#### Reading passage ####

In sum, the group felt that given the issues concerning the residential model, we have to evolve alternatives and think deeply on how to involve the community, organically.

3. RECOMMENDATIONS

The following recommendations emerge from the discussions and the success stories that were shared by the members.

3.1 Bureaucracy / Government

  • There must be a combined policy and work strategy between the civil society organizations and the government and its various agencies.
  • Systems are compartmentalized within the government, which needs to change through policy initiatives for them to start working together.
    • Different government agencies should work in a coordinated manner to avoid duplication of efforts and wasting limited resources.
    • Various civil society organizations must be brought together on a single platform, region-wise, to plan actions so that there is a concerted effort in solving identified issues.
  • It is important to make the monitoring system more sensitive to Adivasi needs and aspirations,
    • The monitoring systems need to be empathetic.
    • The key role of monitoring should not be inspections but mentoring.
  • At the policy level, an unresolved discussion point was on the kinds of school for Adivasi children—separate or integrated. Recommendations emerged for each:
    • Those suggesting a separate school recommended that the school calendar take into account Adivasi annual calendar or at least be sensitive to the needs of the children and their community, even when in a residential environment. Some suggestions in this regard were:
      • A seasonal school calendar.
      • Weekend holiday to be aligned to the market day.
      • A suggestion for three-days of school per week or three-hours per day, allowing them to immerse in the Adivasi culture and learning during the remaining days/time.
    • The other set of members recommended a common school for all, including the Adivasi children, and a curriculum that would include Adivasi aspects (the point is detailed under curriculum below).

3.2 Teacher and teacher development

  • Our dominant schooling model mainstreams even teachers from the Adivasi community by erasing their identity and leaving them with just an ST tag.
  • The teacher must have a very good orientation regarding working with Adivasi children as it requires appreciating tribal history and culture which teachers may not be familiar with.
  • Adivasi teachers require appropriate orientation to help them recognize and appreciate the knowledge that resides in the Adivasi communities and then identify the gaps that require support and learning.

3.3 Community engagement

  • Community participation is important; the Adivasis cannot be left out of the discussions on their children’s education.
    • Until the people claim ownership, no matter what the government does, nothing will change.
    • Strategies to involve the Adivasis in designing their own education program must be evolved.
  • Social audits of the existing programs are required for moving forward by learning from what has been done so far.

3.4 Curriculum and learning objectives

  • Learning objectives have to be well thought out and outcomes should not be measured only on standardized formats.

#### Source information ####

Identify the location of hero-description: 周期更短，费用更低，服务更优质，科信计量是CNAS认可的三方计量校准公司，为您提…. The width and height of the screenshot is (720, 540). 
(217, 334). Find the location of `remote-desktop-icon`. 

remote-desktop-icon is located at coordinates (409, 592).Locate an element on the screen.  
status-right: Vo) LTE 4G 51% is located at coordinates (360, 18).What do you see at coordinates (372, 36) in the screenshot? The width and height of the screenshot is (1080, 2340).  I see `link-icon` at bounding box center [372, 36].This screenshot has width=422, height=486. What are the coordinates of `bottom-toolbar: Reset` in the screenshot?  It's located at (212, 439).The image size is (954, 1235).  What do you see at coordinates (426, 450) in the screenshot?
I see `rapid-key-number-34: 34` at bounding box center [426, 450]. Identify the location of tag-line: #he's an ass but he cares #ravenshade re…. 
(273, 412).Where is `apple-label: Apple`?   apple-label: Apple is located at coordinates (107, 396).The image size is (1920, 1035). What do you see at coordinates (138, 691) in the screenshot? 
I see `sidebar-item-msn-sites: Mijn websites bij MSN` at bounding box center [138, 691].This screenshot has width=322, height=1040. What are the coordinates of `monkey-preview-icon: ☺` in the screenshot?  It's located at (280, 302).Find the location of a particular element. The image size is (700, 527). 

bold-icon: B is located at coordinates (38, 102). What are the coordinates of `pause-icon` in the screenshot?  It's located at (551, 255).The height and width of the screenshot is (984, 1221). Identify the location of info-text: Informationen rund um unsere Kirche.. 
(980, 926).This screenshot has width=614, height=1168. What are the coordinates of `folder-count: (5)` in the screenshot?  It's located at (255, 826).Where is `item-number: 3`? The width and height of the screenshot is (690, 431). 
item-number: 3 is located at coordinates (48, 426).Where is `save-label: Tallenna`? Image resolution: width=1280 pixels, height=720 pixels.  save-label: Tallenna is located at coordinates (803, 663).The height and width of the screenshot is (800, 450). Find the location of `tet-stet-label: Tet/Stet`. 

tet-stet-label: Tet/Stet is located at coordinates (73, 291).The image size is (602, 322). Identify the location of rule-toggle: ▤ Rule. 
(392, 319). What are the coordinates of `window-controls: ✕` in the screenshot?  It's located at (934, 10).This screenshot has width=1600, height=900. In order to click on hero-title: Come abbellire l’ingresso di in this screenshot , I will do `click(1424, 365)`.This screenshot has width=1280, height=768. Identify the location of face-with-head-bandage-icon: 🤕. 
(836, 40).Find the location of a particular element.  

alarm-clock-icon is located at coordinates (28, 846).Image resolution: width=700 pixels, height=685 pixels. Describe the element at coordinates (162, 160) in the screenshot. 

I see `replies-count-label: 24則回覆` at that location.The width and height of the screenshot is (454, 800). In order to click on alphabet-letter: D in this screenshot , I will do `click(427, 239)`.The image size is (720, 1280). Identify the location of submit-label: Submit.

####

### Your tasks
• A. In the recommendations on Adivasi education, what should be the key role of monitoring?
• B. Write a continuation of the recommendations on Adivasi education, starting after their final sentence.
The listing bears no relation to the recommendations on Adivasi education.

### Task-by-task answers
• A. Mentoring rather than inspections.

• B.
  • Job readiness and the economic aspects of education cannot be ignored, but its critical aims, which are concerned with the development of each student to their fullest potential as human beings, cannot be sidelined. This can take place well when based on foundational knowledge that already resides in individuals based on their history and culture. Knowledge, understanding and skill development are all important aspects of education, particularly for the Adivasi child who if fighting multiple disadvantages.
  • Starting learning programs with the standardized format of literacy is not the best practice.
    • It is important to recognize that many languages, particularly those of the Adivasis, do not have scripts. Hence, this is an unfair practice.
    • These are also examples of how mainstream thinking drives policies even with regard to the Adivasis.
  • The FRA debate states that water, forest and land are integrated into the knowledge system of tribal communities.
    • These natural resources are not only a means of their livelihood; it is part of the indigenous tribal knowledge.
    • These must form the core of the curriculum not just for the Adivasis but even for the mainstream, which will help others recognize the fact that there are communities whose knowledge systems speak of much more sustainable lifestyles, those which the mainstream communities are only beginning to grasp now.
    • Hence, it is important to have aspects of tribal culture in the schools, so that they may derive a sense of pride from it.
  • An important discussion point without a consensus was whether the curriculum and consequently, the school for Adivasi children ought to be separate or integrated.
    • The idea of an integrated school suggestion comes with the caveat that the curriculum should be true to the principle of diversity and have adequate representation of Adivasi beliefs and other cultural aspects.
    • The idea of a separate Adivasi school comes from the fact that the needs of the Adivasi child are very different – that even an idea of a pan Indian Adivasi tradition is not correct; various Adivasi beliefs exist, and all cannot be accommodated. Hence, if integration is attempted, many Adivasi traditions will be excluded.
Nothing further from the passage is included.